4. Het hof overweegt als volgt.
4.1 Voorop staat dat ingevolge art. 165 lid 1 Rv ieder die daartoe op wettige wijze is opgeroepen, verplicht is getuigenis af te leggen. Ook de getuige die zich wenst te beroepen op een wettelijk verschoningsrecht of die meent een andere, bijzondere reden te hebben waarom het afleggen van een verklaring van hem niet kan worden verlangd, zal als regel ter terechtzitting moeten verschijnen om daar tegenover de rechter en partijen die immers belang erbij hebben dat aan deze verplichting uitvoering wordt gegeven, de gronden van zijn weigering kenbaar en voor de rechter toetsbaar te maken.
In gevallen waarin aanstonds duidelijk is dat dergelijke gronden aanwezig zijn kan de getuige deze tevoren schriftelijk aan de rechter en de betrokken partijen bekend maken. Indien de partij die de getuige heeft opgeroepen zich niet met deze gronden kan verenigen, zoals in dit geval, zal de getuige moeten verschijnen voordat de rechter een beslissing over de weigeringsgrond(en) neemt, tenzij de partij die volhardt bij de oproeping van de getuige geen enkel in rechte te respecteren belang bij de verschijning van de getuige heeft aangevoerd. In dat geval kan de rechter op schriftelijk verzoek van de getuige, vooraf op de weigeringsgrond(en) beslissen (HR 19 september 2003, NJ 2005, 454).
4.2 Niet in geschil is dat de aan de getuigen te stellen vragen alle erop gericht zijn te weten te komen of personen in dienst van de Staat degenen zijn geweest die de vertrouwelijke informatie ter beschikking hebben gesteld van [verzoekers], of in elk geval, of de bronnen van [verzoekers], bij uitsluiting van anderen, horen tot de kring van personen voor wie de Staat aansprakelijk is. Uit art. 10 lid 1 EVRM vloeit voor een journalist in beginsel het recht voort zich te verschonen van het beantwoorden van een hem gestelde vraag indien hij daardoor het bekend worden van zijn bron zou riskeren, maar dat de rechter een beroep op dit recht niet behoeft te honoreren wanneer hij van oordeel is dat in de bijzondere omstandigheden van het gegeven geval openbaring van die bron in een democratische samenleving noodzakelijk is met het oog op een of meer van de in het tweede lid van voormelde verdragsbepaling bedoelde, door degene die de journalist als getuige doet horen, te stellen en, zonodig, aannemelijk te maken belangen (HR 10 mei 1996, NJ 1996, 578).

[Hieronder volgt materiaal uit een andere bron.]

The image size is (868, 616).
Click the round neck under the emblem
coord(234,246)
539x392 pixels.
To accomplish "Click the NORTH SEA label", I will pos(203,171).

4.3 In aanmerking genomen dat alle vragen in het getuigenverhoor erop gericht zullen zijn dat de bron(nen) van [verzoekers] bekend worden, is het hof van oordeel dat [verzoekers] een goede grond hebben om het afleggen van een verklaring te weigeren. Dat het [verweerder] niet per se er om te doen is dat de naam van de bron(nen) bekend wordt, maar dat het hem vooral gaat om de kring waarbinnen de bron(nen) moet worden gezocht en dat hij [verzoekers] daartoe wenst te doen horen over de wijze waarop zij hun informatie hebben gekregen, doet aan dat oordeel niet af. Het beantwoorden van vragen over de wijze van verkrijging van informatie draagt nu eenmaal het gevaar in zich dat de bron bekend wordt en valt derhalve onder het recht van [verzoekers] om hun bron geheim te houden.
Ook de omstandigheid dat er mogelijk meerdere en/of anonieme bronnen zijn en bronnen aan wie niet geheimhouding is toegezegd, doet aan het oordeel van het hof niet af.
4.4 De volgende vraag is dan of in de bijzondere omstandigheden van het gegeven geval openbaring van de bron in een democratische samenleving noodzakelijk is met het oog op een of meer van de in artikel 10, tweede lid, EVRM bedoelde belangen. [verweerder] heeft in zijn verzoekschrift aangevoerd, dat hij geen andere mogelijkheid heeft dan doordat [verzoekers] hun bronnen openbaar maken, om de Staat in rechte te kunnen betrekken ter verkrijging van schadevergoeding. Dit belang is op zichzelf onvoldoende om op te wegen tegen het zwaarwegend publiek belang van bescherming van journalistieke bronnen. Andere belangen die [verweerder] zelf heeft, heeft hij niet gesteld. De conclusie is derhalve dat [verweerder] geen in rechte te respecteren belang heeft bij verschijning van [verzoekers].
4.5 Al hetgeen hiervoor is overwogen brengt mee, dat op voorhand kan worden beslist dat het afleggen van een verklaring niet van [verzoekers] kan worden gevergd en dat [verzoekers] niet ter terechtzitting hoeven te verschijnen. De grieven slagen dus.